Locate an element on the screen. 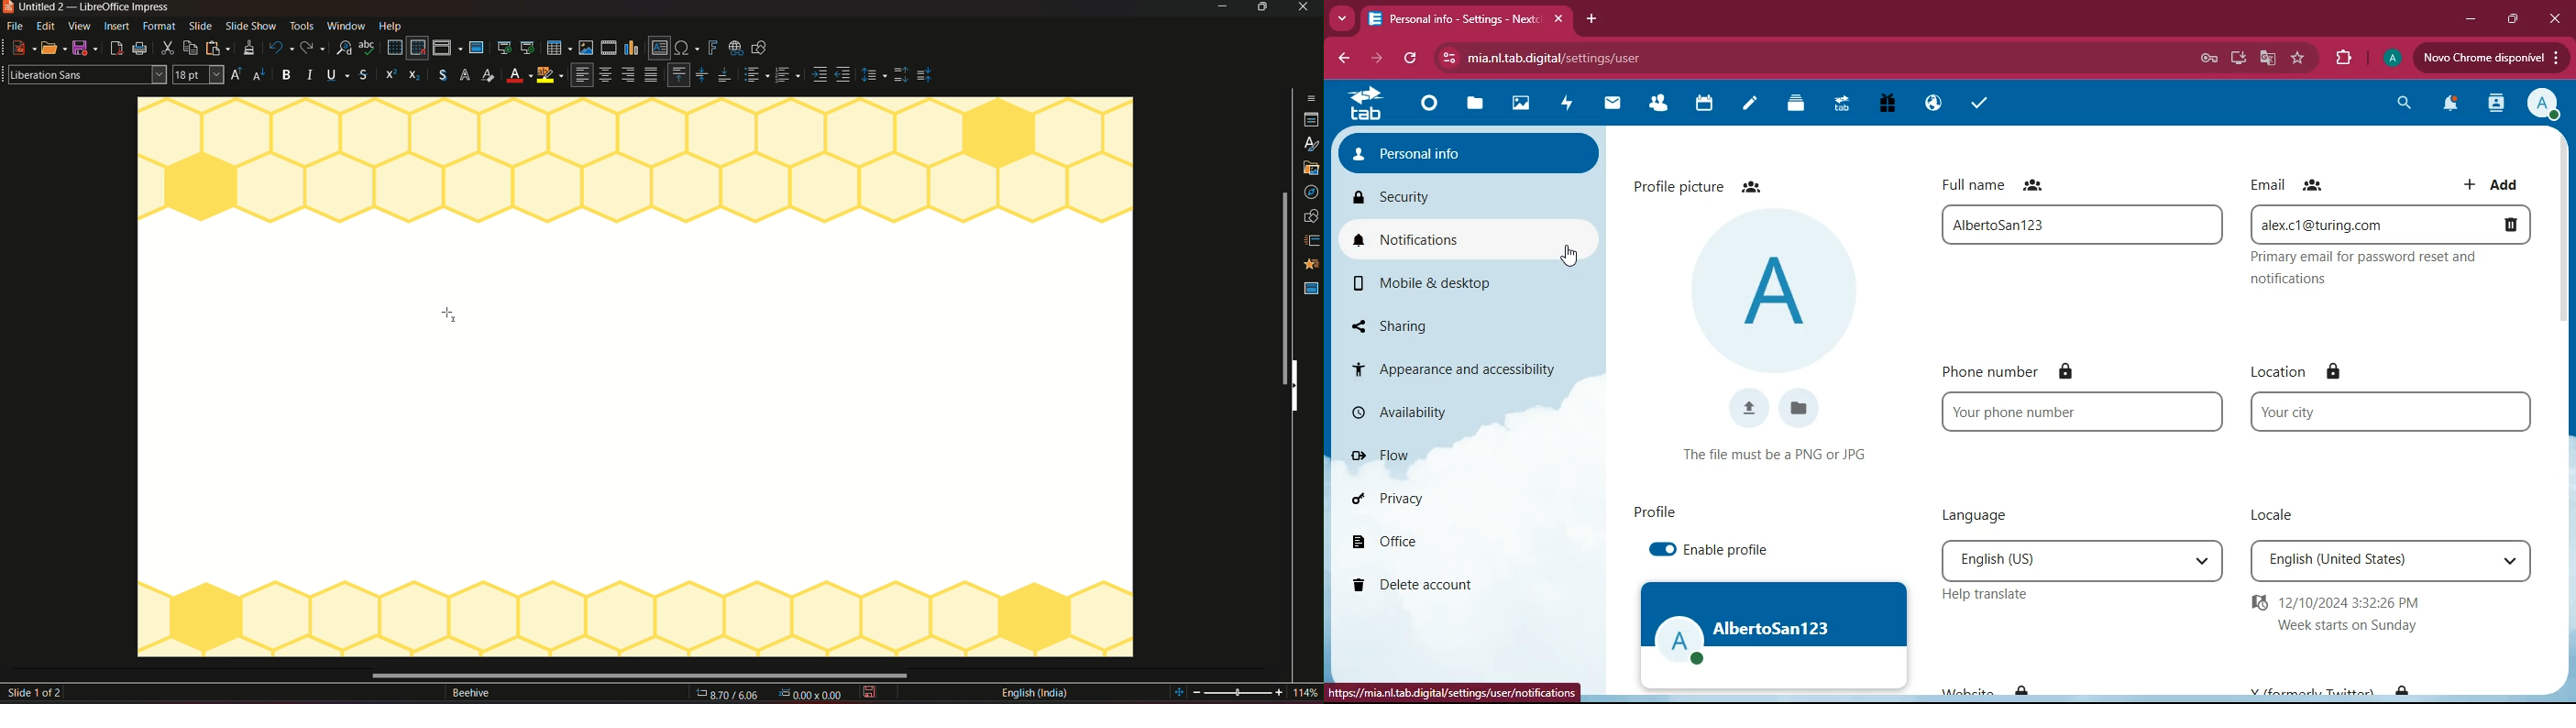  Underline is located at coordinates (338, 74).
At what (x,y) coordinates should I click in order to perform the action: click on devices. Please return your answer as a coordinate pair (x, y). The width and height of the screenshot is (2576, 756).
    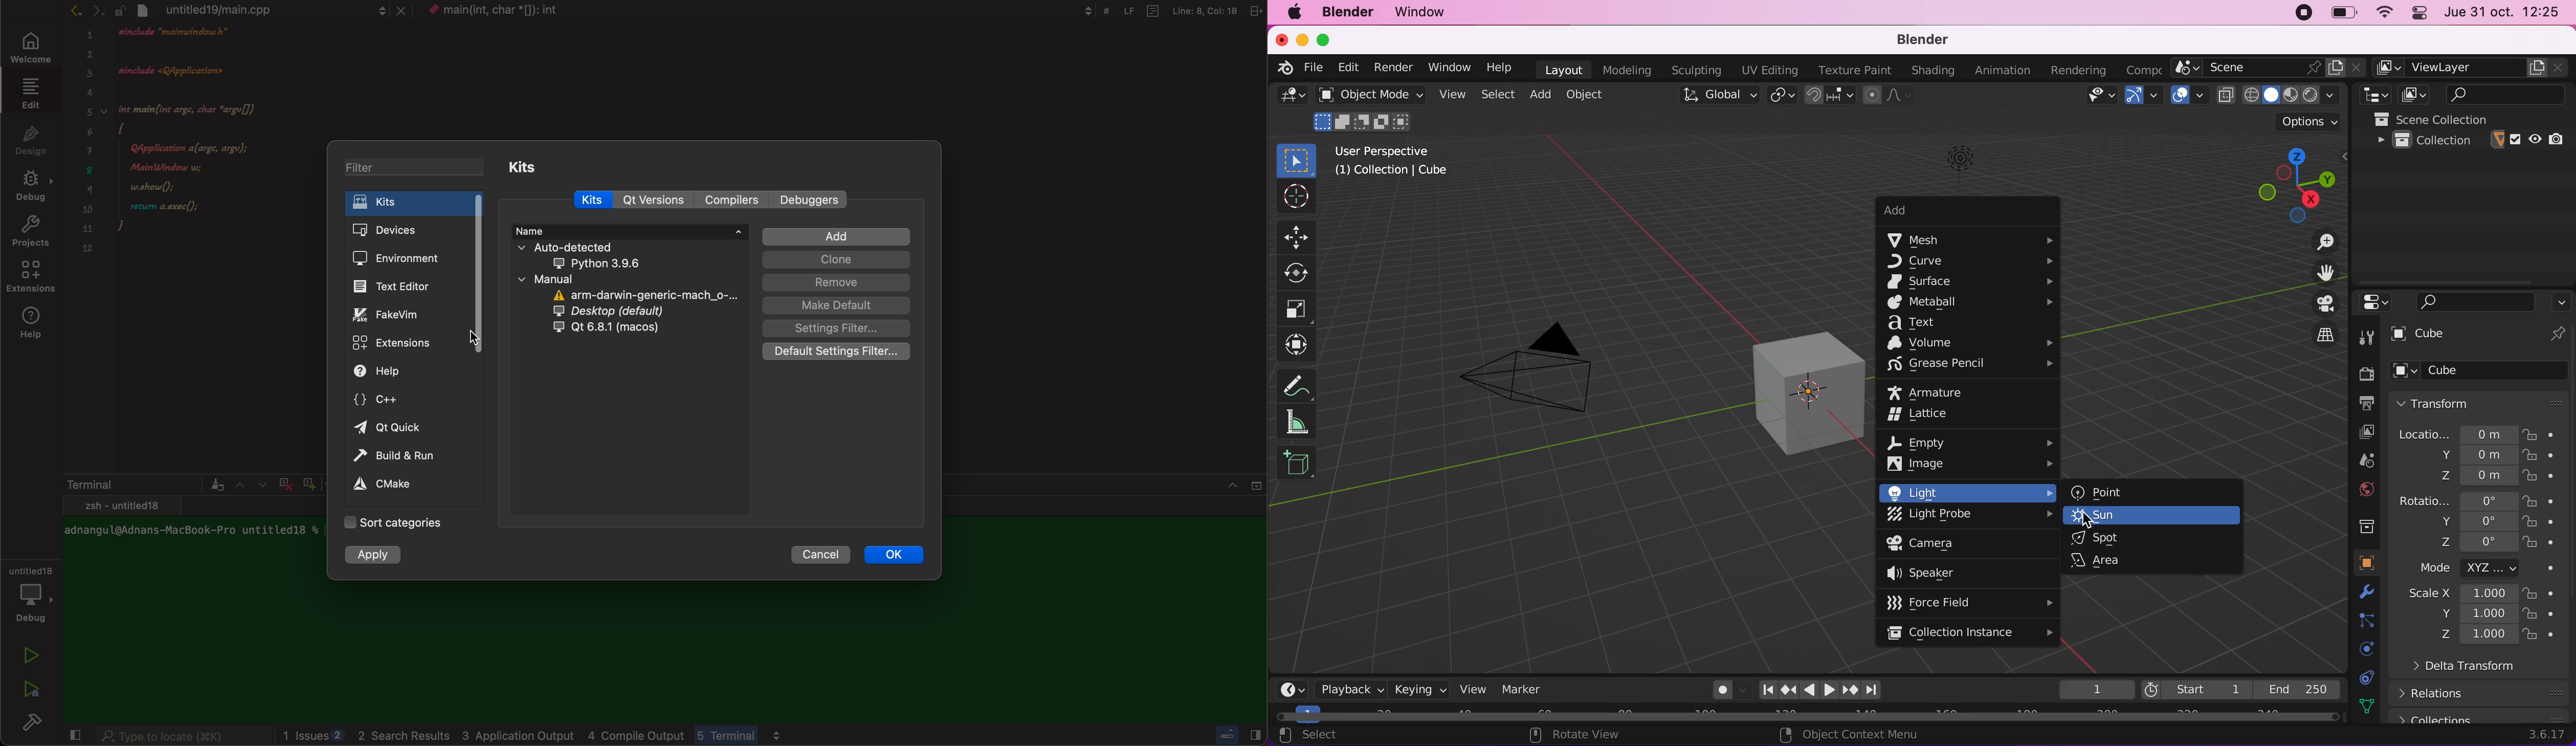
    Looking at the image, I should click on (415, 227).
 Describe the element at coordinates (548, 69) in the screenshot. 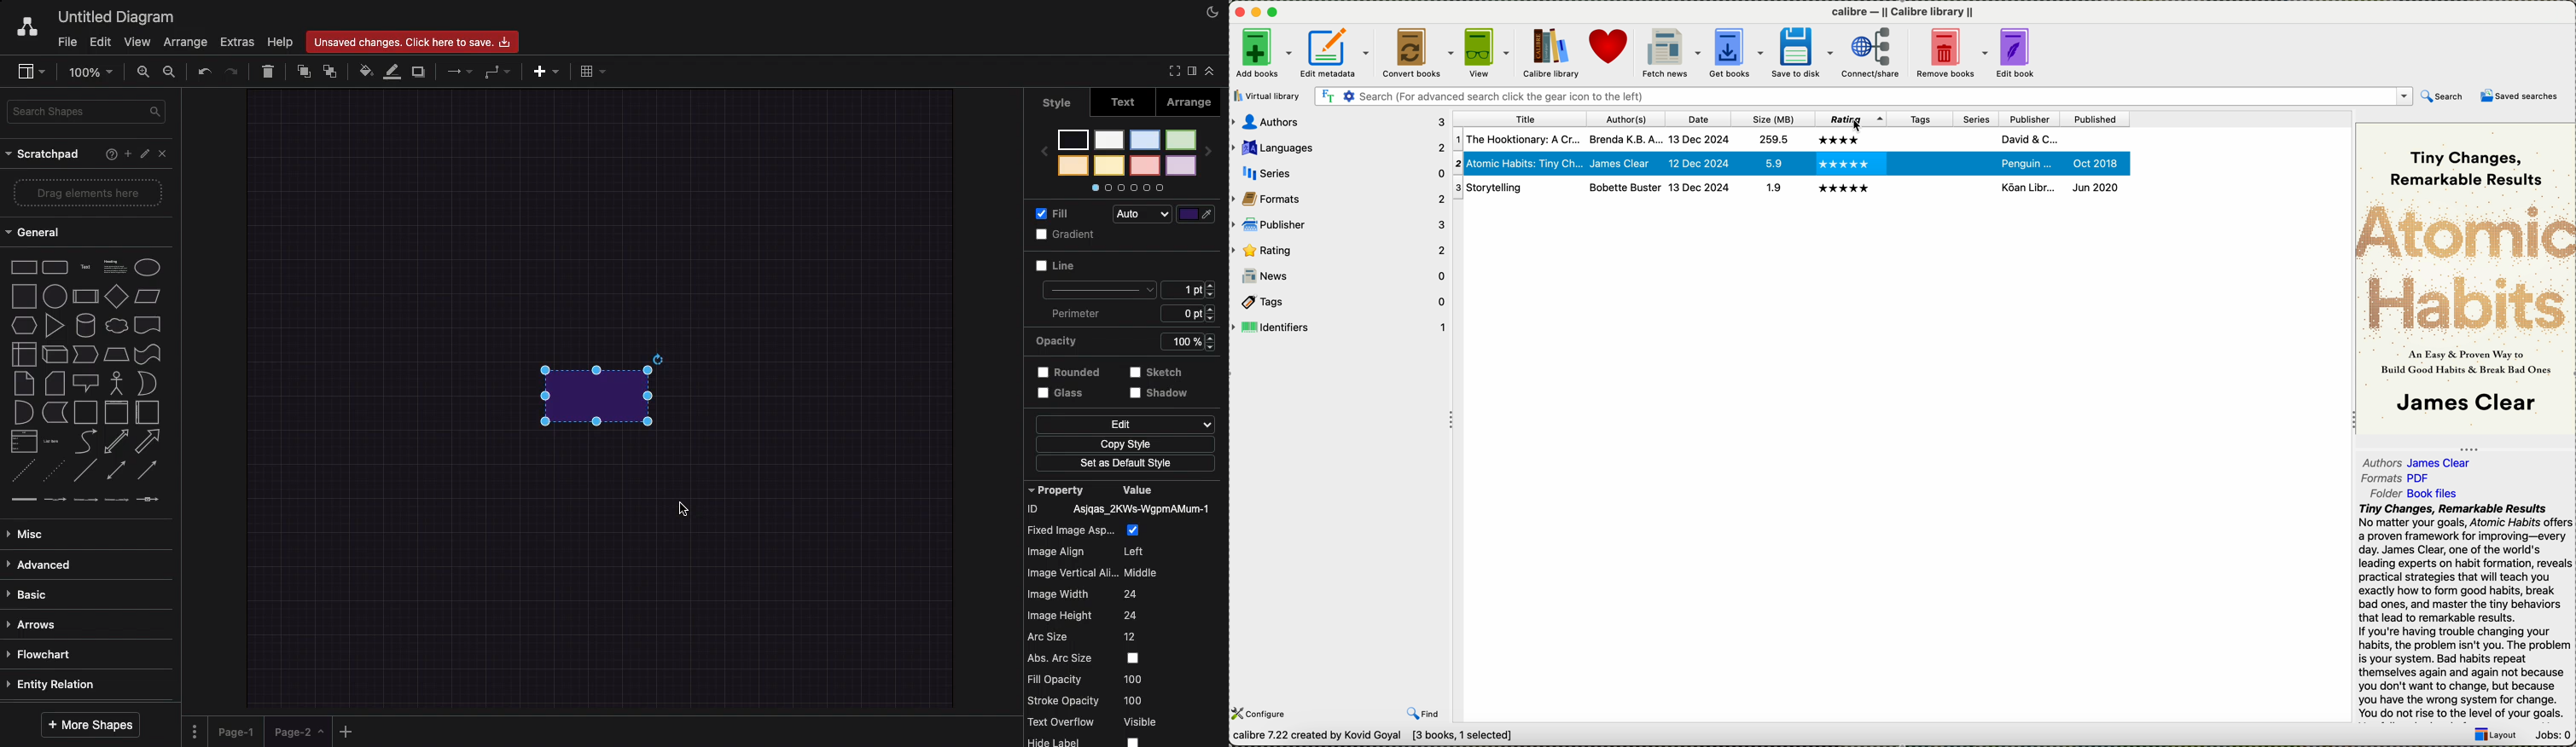

I see `Ad` at that location.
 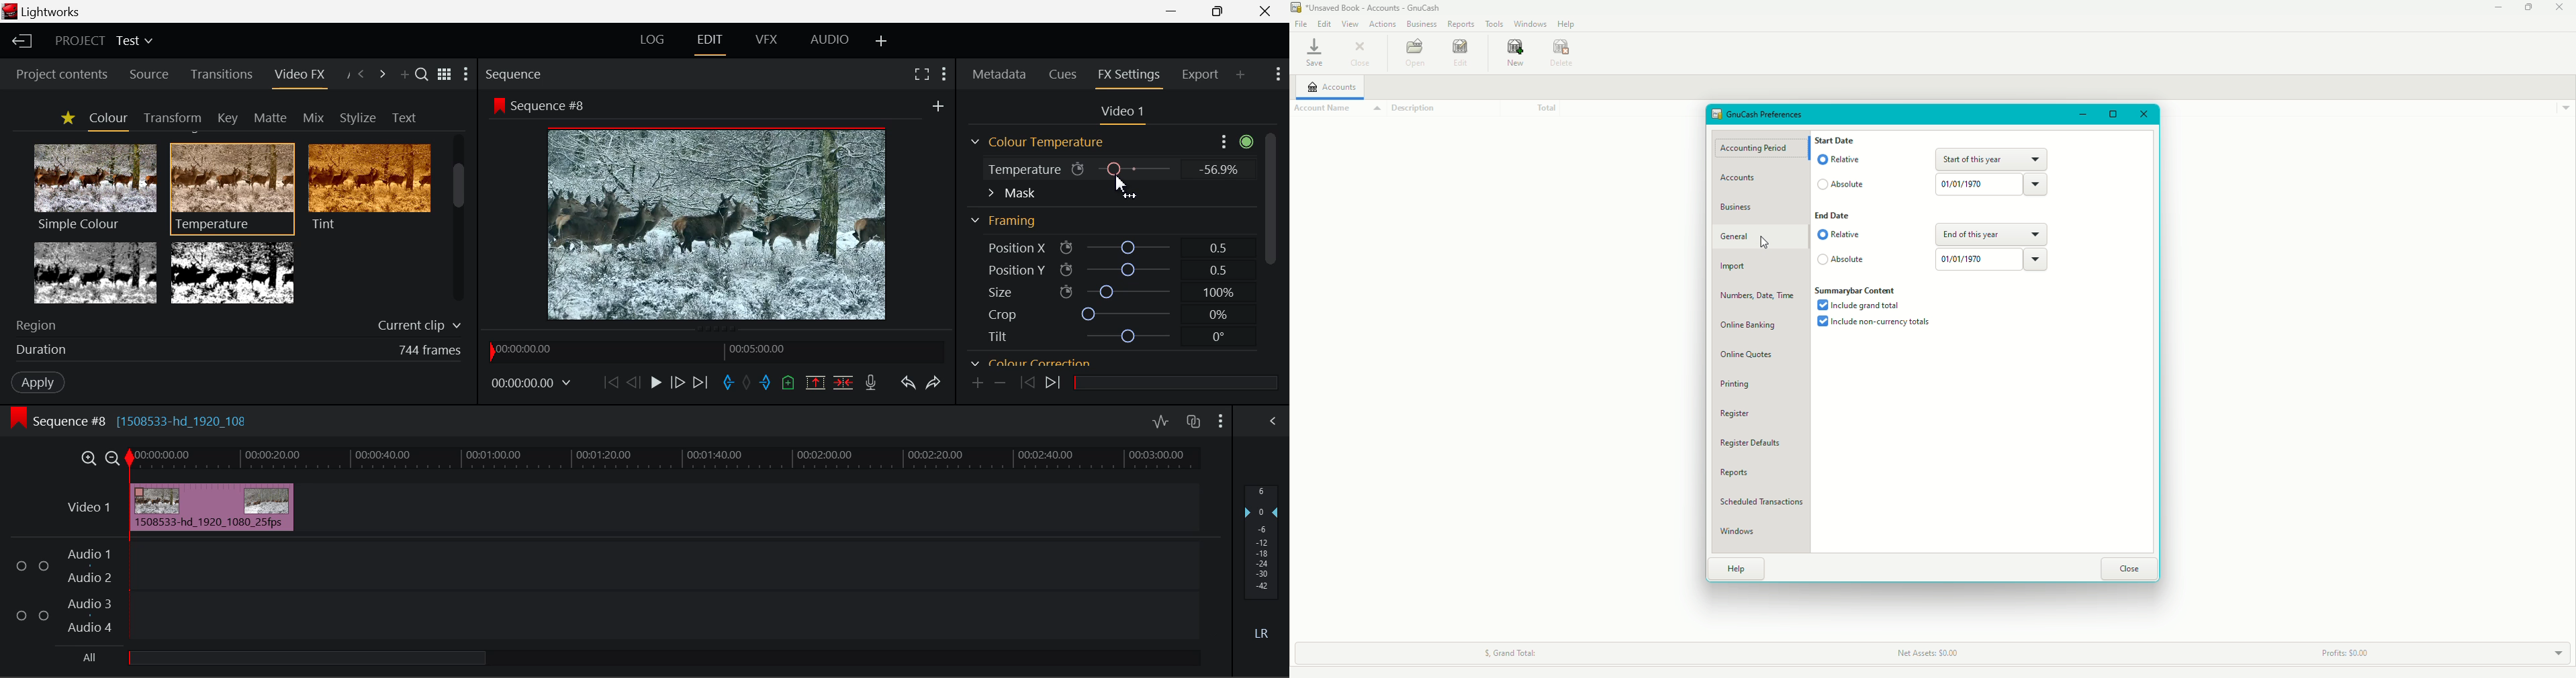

□ □ □

#### [TASK INSTRUCTIONS]
Copy out the material word for word from the line that contains "At what (x,y)" through the end of the material, including both the first and last lines, and leave out the pictures.

#### [FULL OUTPUT]
At what (x,y) coordinates should I click in order to perform the action: click on devices. Please return your answer as a coordinate pair (x, y). The width and height of the screenshot is (2576, 756).
    Looking at the image, I should click on (415, 227).
 Describe the element at coordinates (548, 69) in the screenshot. 

I see `Ad` at that location.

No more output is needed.